There's also mmorpgs, and other online games that have strong social components. I've made "real" friends online. Some I've also later met face to face.

I do not think a child should be forced to be extroverted and all gungho about sports and social parties and whatnot. If that's not their style. There's room in life for the quiet geeky nerd who sits in the corner and keeps to herself. She's probably got higher grades and more imagination, and more interesting things to talk about than half her class.

Love your kids as they are. Don't try to make them something they aren't just because it's not how you grew up.
 
I played a lot of video games as a kid, but it was never the "cool" thing to do. When I actually look back and think about it, I never discussed playing video games at school. I'm not sure if it was because I was a girl and it wasn't a common hobby, or if because it was just something I did at home and didn't think it was something to talk about.

After being a GameStop employee for 3 years, I was able to see video games consume young kids. The same kids would come in every week, pick up the newest game by trading last week's new release. It was like their crack. As my brother was growing up, all he ever asked for was the latest and greatest video game. Luckily for him, his birthday is right around the time Call of Duty was released, so he always ended up with the Prestige Edition. Now he is 18 going on 19 and he still plays video games.

The problem with kids nowadays, is not really their fault, it is moreso their parent's fault. Parents are oblivious to what goes on when their children play online/multiplayer. There is so much swearing going on, parents more than likely have no idea what is being said in their 11 year old's headset.

Aside from the foul language, kids are more interested in what's going on on their xbox or ps4 instead of running around and enjoying the weather the way we used to when we were younger.
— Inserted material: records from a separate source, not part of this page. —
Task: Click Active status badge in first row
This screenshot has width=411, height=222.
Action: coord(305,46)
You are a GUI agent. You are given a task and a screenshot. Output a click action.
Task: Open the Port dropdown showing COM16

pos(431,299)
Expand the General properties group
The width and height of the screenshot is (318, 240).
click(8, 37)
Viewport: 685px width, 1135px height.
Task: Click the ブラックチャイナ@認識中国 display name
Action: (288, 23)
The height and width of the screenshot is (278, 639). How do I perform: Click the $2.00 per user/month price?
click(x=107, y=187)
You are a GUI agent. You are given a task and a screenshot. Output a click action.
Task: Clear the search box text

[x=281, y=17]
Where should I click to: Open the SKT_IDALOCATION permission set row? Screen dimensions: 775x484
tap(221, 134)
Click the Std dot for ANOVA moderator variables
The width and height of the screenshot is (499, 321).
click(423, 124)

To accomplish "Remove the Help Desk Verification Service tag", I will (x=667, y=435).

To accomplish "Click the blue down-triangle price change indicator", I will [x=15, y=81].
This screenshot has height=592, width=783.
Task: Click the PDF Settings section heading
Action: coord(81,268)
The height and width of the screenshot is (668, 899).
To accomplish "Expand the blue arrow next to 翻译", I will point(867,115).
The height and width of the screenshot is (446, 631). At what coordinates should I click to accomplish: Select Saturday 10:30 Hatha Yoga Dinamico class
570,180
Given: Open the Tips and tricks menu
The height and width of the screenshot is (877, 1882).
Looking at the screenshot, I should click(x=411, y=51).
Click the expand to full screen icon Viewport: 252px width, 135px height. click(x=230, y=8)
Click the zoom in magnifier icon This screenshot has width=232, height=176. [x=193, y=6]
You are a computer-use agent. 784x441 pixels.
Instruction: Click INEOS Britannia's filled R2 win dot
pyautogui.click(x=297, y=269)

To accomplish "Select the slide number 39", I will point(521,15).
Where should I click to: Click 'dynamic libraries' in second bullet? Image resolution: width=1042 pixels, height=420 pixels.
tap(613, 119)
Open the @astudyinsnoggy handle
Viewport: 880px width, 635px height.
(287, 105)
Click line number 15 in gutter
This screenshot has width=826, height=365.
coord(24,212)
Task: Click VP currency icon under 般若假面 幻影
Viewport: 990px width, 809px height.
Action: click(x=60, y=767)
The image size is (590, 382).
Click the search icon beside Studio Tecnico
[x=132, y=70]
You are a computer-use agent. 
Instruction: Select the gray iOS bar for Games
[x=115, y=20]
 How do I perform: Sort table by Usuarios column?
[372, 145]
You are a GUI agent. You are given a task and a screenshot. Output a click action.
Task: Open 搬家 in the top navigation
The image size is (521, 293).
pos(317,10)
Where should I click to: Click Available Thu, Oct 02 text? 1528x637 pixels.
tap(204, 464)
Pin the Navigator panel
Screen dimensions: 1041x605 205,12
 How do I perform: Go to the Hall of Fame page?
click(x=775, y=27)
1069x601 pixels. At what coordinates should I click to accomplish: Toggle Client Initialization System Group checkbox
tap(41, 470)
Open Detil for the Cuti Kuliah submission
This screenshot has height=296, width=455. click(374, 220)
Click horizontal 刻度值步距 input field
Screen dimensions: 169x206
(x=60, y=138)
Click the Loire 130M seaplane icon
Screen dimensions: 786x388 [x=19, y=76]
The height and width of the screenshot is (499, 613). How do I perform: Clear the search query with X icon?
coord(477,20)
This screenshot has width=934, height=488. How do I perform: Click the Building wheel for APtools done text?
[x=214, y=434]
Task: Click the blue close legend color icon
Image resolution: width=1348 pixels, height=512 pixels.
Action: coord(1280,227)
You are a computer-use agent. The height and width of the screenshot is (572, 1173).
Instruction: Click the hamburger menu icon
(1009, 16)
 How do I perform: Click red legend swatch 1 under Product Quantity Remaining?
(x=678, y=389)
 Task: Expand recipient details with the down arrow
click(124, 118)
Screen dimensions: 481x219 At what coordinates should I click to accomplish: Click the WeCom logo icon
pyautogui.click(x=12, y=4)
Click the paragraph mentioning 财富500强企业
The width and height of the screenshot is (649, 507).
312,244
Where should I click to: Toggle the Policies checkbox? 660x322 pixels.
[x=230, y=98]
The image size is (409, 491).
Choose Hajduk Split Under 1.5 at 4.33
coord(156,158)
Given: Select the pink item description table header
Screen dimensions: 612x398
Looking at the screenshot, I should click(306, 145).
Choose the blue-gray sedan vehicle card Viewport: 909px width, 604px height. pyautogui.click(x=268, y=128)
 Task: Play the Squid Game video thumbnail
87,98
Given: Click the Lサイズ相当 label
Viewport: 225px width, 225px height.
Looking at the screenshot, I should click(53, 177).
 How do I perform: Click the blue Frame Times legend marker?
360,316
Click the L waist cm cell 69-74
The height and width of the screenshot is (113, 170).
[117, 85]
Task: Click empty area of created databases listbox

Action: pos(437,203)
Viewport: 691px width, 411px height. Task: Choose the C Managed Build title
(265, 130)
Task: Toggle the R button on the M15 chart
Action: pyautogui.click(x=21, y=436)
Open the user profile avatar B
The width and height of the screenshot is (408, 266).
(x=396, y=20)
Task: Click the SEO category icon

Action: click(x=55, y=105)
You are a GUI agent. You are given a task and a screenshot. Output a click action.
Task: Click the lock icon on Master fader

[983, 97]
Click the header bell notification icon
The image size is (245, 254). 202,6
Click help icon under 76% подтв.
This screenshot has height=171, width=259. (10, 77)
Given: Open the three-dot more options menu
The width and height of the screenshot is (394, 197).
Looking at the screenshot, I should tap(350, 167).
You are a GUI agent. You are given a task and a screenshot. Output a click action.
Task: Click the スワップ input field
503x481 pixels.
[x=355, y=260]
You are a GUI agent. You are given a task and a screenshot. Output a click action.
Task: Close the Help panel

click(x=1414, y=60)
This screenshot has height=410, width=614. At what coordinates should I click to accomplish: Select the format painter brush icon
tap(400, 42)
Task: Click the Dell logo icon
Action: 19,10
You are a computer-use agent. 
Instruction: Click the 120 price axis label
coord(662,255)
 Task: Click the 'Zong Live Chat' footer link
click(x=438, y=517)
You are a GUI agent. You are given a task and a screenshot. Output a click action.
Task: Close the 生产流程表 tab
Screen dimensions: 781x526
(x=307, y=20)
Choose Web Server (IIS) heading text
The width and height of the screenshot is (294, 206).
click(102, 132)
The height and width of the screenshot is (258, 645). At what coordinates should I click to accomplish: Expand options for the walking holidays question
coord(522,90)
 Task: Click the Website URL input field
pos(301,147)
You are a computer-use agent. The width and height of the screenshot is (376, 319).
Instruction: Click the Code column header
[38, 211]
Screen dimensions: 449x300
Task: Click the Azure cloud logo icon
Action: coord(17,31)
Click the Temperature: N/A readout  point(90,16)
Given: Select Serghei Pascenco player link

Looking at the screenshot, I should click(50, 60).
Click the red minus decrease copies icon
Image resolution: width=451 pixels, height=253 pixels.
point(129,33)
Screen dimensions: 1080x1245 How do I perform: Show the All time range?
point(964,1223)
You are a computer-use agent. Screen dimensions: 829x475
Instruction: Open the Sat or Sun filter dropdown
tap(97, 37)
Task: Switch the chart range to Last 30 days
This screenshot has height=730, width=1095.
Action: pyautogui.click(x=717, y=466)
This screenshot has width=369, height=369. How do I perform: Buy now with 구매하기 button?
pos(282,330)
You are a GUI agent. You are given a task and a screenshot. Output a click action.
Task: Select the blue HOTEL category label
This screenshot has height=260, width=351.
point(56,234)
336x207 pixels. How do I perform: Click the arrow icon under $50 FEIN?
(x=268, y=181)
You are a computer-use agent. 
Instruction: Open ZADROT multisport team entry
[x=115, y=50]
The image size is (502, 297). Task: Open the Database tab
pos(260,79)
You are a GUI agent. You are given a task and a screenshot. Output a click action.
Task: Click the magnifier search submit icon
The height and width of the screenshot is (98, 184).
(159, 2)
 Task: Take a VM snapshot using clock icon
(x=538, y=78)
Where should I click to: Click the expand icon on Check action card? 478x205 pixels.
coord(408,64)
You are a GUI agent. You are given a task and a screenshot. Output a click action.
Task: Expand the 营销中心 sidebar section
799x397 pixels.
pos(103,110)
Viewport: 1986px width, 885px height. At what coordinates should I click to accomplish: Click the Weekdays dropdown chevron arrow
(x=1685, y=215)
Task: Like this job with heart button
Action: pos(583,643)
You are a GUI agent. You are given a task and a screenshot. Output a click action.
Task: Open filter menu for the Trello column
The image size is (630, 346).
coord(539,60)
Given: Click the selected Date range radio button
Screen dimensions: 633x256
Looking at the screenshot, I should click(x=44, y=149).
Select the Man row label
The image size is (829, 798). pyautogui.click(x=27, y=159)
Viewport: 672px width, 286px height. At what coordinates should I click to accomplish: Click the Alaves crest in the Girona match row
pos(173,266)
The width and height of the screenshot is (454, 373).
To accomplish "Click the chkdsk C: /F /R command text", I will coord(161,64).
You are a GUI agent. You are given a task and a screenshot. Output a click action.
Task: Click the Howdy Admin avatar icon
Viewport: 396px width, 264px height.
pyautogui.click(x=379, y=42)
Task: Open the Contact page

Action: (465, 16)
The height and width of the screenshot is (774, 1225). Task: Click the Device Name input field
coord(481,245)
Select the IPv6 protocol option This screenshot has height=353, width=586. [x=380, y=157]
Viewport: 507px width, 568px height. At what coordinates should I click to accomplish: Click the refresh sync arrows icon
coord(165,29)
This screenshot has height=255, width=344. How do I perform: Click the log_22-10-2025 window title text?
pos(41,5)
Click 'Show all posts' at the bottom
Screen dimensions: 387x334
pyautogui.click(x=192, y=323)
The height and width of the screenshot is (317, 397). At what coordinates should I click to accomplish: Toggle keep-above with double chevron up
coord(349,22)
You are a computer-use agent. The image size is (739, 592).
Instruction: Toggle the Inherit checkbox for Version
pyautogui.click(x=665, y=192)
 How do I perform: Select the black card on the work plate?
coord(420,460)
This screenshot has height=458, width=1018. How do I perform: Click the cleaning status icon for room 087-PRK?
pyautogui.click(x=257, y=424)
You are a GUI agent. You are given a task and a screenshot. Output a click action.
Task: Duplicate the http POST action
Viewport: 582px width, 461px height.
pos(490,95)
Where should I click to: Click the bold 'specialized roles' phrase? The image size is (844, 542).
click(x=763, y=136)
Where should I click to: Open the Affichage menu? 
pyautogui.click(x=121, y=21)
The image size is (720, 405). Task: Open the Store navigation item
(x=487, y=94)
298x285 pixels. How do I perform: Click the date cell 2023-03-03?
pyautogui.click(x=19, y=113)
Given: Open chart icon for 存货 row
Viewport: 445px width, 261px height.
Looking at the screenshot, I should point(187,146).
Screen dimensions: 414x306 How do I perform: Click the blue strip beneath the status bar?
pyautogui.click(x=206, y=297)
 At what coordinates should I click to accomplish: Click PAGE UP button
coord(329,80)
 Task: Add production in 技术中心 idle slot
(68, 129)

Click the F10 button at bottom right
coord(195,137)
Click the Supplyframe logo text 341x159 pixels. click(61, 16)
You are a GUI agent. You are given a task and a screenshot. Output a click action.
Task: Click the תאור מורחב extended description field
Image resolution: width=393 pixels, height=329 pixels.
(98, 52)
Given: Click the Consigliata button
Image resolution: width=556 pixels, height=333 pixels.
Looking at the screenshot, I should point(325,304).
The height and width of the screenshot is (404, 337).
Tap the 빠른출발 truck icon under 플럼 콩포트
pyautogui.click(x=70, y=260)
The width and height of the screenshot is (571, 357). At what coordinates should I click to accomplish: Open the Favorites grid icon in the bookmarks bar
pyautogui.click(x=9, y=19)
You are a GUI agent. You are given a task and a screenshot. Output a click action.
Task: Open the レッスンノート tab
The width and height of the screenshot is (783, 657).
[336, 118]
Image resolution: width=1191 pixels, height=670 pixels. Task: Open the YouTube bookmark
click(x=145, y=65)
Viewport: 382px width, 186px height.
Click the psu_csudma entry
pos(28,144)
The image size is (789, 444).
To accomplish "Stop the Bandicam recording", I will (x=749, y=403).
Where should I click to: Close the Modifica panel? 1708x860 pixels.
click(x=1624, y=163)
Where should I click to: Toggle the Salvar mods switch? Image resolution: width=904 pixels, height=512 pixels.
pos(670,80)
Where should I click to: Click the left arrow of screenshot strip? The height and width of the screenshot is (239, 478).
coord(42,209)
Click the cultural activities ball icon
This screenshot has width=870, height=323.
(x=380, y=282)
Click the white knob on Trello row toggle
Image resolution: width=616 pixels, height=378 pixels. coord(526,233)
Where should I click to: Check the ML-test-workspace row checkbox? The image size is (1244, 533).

But parents are to blame because they use video games as a means of keeping their children occupied without having to worry what danger they might be in when they are outside of the house. I guess society gives parents no choice but to continue to contribute to children's craze over video games.
 
I've been playing video games since I was a kid, so I might be a little biased here, but I do not think this is a bad thing. Back then, I had friends come over to play video games with me, or I would go at their house to play video games with them. Nowadays, we have Skype and many more means of oral communication. We still can be social, in a way.

MMORPG players are one of the most social types of persons, in my opinion, as they can talk to many more different people than we could IRL.

Of course, if they plainly skip homework and refuse to go out for dinner for example, it is a problem. But, if the kid wants to play all day instead of going outside, I don't see a problem with it as I did that myself, as long as it doesn't create health problems for them (aka they should at least walk/run every once in a while).
 
As a mother I agree with you on this one, I think that as a child I cant recall a time when I was just inside glued to an electronic. Now a days I do believe that children are spending quite a bit amount of time on gaming systems.As parents we need to limit there gaming times with technology on the rise and upcoming there are many apps available to utilize to help limit our children to gaming time but not totally revoke their gaming privileges. Its important for children to have balance, this includes leisure activities.
 
On a case-by-case basis, you have to ask if the amount of time and energy that the given child spends playing video games has reached the point where it detracts from his grades and/or socialization and hobbies beyond video games.

If not, then by no means is he or she spending too much playing video games.

However, if it is detracting from those other arguably more important aspects of life: then he or she should be encouraged to strike a better balance between gaming and the rest of life.